## WORK REQUIRED
What is needed here is every line of the records that includes "computer".

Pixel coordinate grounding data
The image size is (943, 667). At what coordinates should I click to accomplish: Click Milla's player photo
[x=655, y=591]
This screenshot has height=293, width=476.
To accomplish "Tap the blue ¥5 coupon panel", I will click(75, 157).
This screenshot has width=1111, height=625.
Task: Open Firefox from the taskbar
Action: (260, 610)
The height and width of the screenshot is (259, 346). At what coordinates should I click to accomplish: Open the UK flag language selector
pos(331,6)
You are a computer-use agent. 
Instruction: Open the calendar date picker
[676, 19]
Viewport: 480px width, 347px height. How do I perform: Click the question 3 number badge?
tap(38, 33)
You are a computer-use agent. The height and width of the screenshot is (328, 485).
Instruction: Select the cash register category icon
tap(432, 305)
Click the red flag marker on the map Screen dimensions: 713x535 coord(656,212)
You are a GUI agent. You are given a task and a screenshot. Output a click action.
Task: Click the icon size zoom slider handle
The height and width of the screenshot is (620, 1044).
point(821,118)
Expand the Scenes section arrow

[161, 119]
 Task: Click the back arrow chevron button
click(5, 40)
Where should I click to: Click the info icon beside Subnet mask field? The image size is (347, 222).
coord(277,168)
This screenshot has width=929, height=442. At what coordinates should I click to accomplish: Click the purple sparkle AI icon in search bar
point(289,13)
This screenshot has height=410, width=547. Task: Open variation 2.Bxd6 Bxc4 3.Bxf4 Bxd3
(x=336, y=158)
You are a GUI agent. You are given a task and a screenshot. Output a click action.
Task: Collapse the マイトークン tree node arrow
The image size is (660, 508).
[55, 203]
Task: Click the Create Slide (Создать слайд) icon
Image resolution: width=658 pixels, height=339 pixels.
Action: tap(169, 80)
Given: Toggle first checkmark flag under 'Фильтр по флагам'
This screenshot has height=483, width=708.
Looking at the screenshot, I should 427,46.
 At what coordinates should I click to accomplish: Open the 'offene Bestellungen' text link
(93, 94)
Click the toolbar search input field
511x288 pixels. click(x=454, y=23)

## ANSWER AREA
You are a computer-use agent. 
You are a computer-use agent. The height and width of the screenshot is (328, 485).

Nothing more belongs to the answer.